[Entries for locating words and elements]
## begin
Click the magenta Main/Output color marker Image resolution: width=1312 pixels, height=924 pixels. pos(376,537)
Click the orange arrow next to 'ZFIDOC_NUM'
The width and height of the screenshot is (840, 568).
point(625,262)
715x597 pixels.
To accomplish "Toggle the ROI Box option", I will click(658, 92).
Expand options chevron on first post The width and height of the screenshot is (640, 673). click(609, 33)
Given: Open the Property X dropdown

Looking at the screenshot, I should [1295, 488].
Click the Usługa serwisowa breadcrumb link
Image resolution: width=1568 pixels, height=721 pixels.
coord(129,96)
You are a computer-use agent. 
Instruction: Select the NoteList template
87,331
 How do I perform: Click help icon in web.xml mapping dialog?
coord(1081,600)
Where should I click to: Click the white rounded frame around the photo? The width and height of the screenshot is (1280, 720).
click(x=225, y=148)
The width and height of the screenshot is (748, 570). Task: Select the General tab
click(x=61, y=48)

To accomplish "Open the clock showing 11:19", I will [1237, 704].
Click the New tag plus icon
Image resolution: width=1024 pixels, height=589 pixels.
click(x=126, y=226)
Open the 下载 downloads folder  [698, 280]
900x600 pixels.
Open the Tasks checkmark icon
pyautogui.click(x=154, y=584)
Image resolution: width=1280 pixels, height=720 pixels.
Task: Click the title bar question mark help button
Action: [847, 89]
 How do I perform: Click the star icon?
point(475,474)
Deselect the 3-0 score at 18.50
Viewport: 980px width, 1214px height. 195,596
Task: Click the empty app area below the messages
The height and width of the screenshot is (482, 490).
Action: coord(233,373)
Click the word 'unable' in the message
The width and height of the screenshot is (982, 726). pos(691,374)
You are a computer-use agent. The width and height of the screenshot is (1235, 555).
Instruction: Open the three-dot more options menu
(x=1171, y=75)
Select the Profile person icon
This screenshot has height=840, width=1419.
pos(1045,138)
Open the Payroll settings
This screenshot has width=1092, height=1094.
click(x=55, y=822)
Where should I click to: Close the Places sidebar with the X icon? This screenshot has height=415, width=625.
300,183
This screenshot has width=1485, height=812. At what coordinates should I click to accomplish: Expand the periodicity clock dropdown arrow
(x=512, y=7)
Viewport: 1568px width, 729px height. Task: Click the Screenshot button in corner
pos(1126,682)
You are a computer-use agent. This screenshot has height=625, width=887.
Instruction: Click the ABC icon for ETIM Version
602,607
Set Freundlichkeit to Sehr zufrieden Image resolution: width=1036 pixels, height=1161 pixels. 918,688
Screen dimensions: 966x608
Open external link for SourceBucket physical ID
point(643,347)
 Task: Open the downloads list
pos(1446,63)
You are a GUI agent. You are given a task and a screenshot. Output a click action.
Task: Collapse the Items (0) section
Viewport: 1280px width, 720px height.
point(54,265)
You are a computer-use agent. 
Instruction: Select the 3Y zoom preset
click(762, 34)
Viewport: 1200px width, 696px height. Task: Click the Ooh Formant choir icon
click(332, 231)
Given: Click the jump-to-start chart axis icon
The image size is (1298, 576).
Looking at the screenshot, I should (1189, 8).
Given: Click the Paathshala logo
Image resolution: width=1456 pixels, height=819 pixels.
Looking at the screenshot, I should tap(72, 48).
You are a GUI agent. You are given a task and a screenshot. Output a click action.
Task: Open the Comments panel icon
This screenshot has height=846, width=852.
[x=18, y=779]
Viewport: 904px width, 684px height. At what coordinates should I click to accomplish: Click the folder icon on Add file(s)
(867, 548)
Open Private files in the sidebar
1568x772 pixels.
## end
To do — List the lines from the one with "Deselect the 3-0 score at 18.50" to the one with "Action: coord(233,373)" as a numbered list, leaving out blank lines.

Problem solution —
1. Deselect the 3-0 score at 18.50
2. Viewport: 980px width, 1214px height. 195,596
3. Task: Click the empty app area below the messages
4. The height and width of the screenshot is (482, 490).
5. Action: coord(233,373)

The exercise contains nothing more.